*Activity:*
Summarize the text on off balance sheet financing below in two sentences.

*Source text:*

The Enron fiasco planted the seed of distrust of Wall Street and the government in the minds of investors after it was determined that a tactic referred to as off balance sheet financing was used to hide debt and rip off investors. This same tactic has now been clothed in paper instruments called asset backed or mortgage backed securities. It has been used by banks to hide debt that prevented regulators from detecting violations of rules setting leverage limitations on banks. These paper instruments proliferated when the Feds implemented their ill conceived policy of attempting to alter economic cycles by tinkering with interest rates.

The securities included simple loans bundled together, then sliced and diced up into a big beautiful salad. The idea was to sell individual servings of financial salad around the world. The securities were insured by more dubious paper instruments called credit default swaps. These swaps were more in the nature of gambling bets than insurance as normal underwriting procedures were not involved in their creation. Of course, all were offered for huge fees. Wary of such creations, global investors declared a buyers strike against these paper instruments. They left the salad for we Americans.

*Dataset excerpt:*
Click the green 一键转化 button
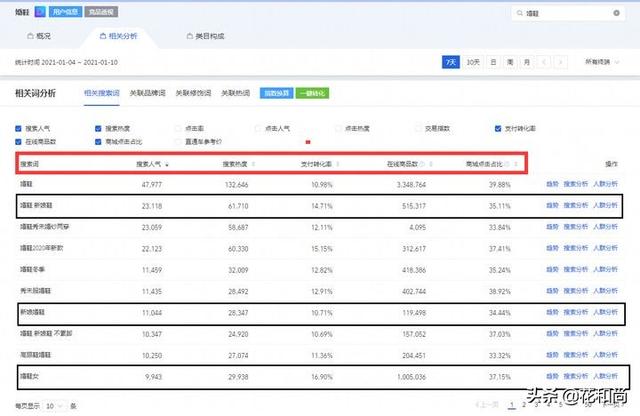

*Exercise result:*
The tactic of off balance sheet financing, which hid debt and cheated investors in the Enron case, has reappeared as asset backed and mortgage backed securities that banks used to hide debt from regulators, and these instruments multiplied when the Feds tried to alter economic cycles through interest rates. The securities bundled and sliced loans for sale around the world, were insured by credit default swaps that resembled gambling bets more than insurance, and were offered for huge fees, but wary global investors refused to buy them and left them to Americans.